The scholarly services to be developed in phase 1 will operate on digitized texts. As we evolve our work in phase 1, we intend to consider services that are of value to the analysis of other digital content types. Certainly a number of our partners bring both expertise and interest in focusing on services that operate on audio and video media. The Corpora Space design process and the capacities and interests of the partners in this project will help to define which additional scholarly web services we explore in phase 1.


5.4 Corpora Space: Phase 1 design

In Phase 1, Corpora Space design work will explore the needs, possibilities, and challenges required for implementing powerful web-based applications for research across multiple and dispersed corpora. This work will require close coordination among all areas of work of in this project. The primary deliverable for the Corpora Space design phase will be detailed roadmaps for building approximately two Corpora Space applications.

The Corpora Space design effort will focus first on people, next on exploration, and last on decision-making in preparation for the Corpora Space implementation phase.

The Corpora Space design effort will begin by recruiting a larger team to participate in the design effort. The current (planning phase) Corpora Space participants (University of Maryland (project lead), Tufts University, University of Oxford, Northwestern University, University of Wisconsin at Madison, University of Chicago, and UC Berkeley) will identify a wide group of individuals and institutions in the humanities who are interested and able to consult about this effort, thus expanding the design team. The team will also consult with consortia (e.g. CLARIN, DARIAH and CHAIN) that can provide insight, guidance and experienced counsel for Corpora Space design.

Once the full design team is assembled, its first order of business will be to leverage what already exists.

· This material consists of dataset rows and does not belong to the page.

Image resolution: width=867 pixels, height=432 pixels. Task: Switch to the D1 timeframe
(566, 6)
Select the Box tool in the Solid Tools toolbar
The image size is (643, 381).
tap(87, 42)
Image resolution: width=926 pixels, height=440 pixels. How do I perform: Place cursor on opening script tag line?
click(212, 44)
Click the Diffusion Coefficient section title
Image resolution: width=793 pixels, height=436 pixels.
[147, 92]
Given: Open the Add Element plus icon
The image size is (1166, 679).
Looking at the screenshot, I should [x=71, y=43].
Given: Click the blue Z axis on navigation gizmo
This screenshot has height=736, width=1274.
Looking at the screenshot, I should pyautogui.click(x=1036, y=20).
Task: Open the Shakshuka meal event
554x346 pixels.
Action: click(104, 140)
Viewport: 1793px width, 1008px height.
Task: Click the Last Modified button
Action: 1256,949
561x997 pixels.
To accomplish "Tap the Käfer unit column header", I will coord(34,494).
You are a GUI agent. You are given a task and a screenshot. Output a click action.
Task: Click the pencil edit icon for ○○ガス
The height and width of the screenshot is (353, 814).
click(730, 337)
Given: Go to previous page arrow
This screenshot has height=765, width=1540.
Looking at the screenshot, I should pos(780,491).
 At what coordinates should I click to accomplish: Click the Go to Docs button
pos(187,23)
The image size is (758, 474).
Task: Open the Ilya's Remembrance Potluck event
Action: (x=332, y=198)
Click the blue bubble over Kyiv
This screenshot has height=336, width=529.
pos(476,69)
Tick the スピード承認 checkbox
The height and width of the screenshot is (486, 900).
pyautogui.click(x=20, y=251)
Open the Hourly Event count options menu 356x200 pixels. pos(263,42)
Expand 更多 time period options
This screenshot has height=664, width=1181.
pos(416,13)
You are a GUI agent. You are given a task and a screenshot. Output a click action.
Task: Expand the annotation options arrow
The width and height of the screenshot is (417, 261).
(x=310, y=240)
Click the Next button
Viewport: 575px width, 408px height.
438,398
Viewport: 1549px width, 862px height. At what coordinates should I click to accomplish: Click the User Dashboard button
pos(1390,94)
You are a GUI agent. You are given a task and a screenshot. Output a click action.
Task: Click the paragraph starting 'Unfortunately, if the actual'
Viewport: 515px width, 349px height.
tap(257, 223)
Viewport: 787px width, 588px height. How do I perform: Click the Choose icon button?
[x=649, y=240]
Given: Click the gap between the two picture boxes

The team will identify potential corpora, collections, projects and tools for consideration as part of Corpora Space design. The team will develop an appropriate Corpora technology evaluation framework to help establish a common language for assessing existing and future applications. Design activity will include assessment of current corpora-based applications in the humanities and their future development and support plans; exploration and discussion with faculty across disciplines about the use of shared corpora applications; lessons learned from other projects that are attempting to build a common platform for multiple application instances across disciplines and data models (e.g. CollectionSpace in the museum domain); identification and evaluation of corpora that may be ready for Corpora Space (e.g. the University of Virginia and University of Michigan's digital library collections); and technical consultation with other related services environments (e.g., those of CLARIN and SEASR). Examples of ongoing scholarship and scholarly technologies we will consult with include Nines, Perseus, ARTFL, TAPoR, and Oxford’s JISC-supported VRE-SDM. We will also consider more recent projects, such as Berkeley Prosopography Services and its relationship to the Cuneiform Digital Library.

Once the overall parameters and the most promising opportunities have been identified, the design team will recruit 3-6 groups to develop white papers about possible Corpora Space applications. We will request that these white papers take into account opportunities and lessons learned Bamboo’s work in Work Spaces, Bamboo scholarly services and services platform, and collections interoperability. The Corpora design team will review the white papers and, based on technical fit, corpora readiness, broader benefit to the humanities community, and other criteria, recommend one or two applications for implementation during Phase 2. The Bamboo Project Executive Group and Steering Council will then make the final determination regarding which candidates to implement. During this process we will actively share results with the Mellon Foundation and solicit guidance on possible areas of interest.

To complete the design phase, thorough technical and project development roadmaps will be created for the chosen projects. Roadmaps will identify deliverables, technology, corpora, consortial partnerships, resource requirements and a development timeframe. Roadmaps will also include early design elements such as wireframes and data models.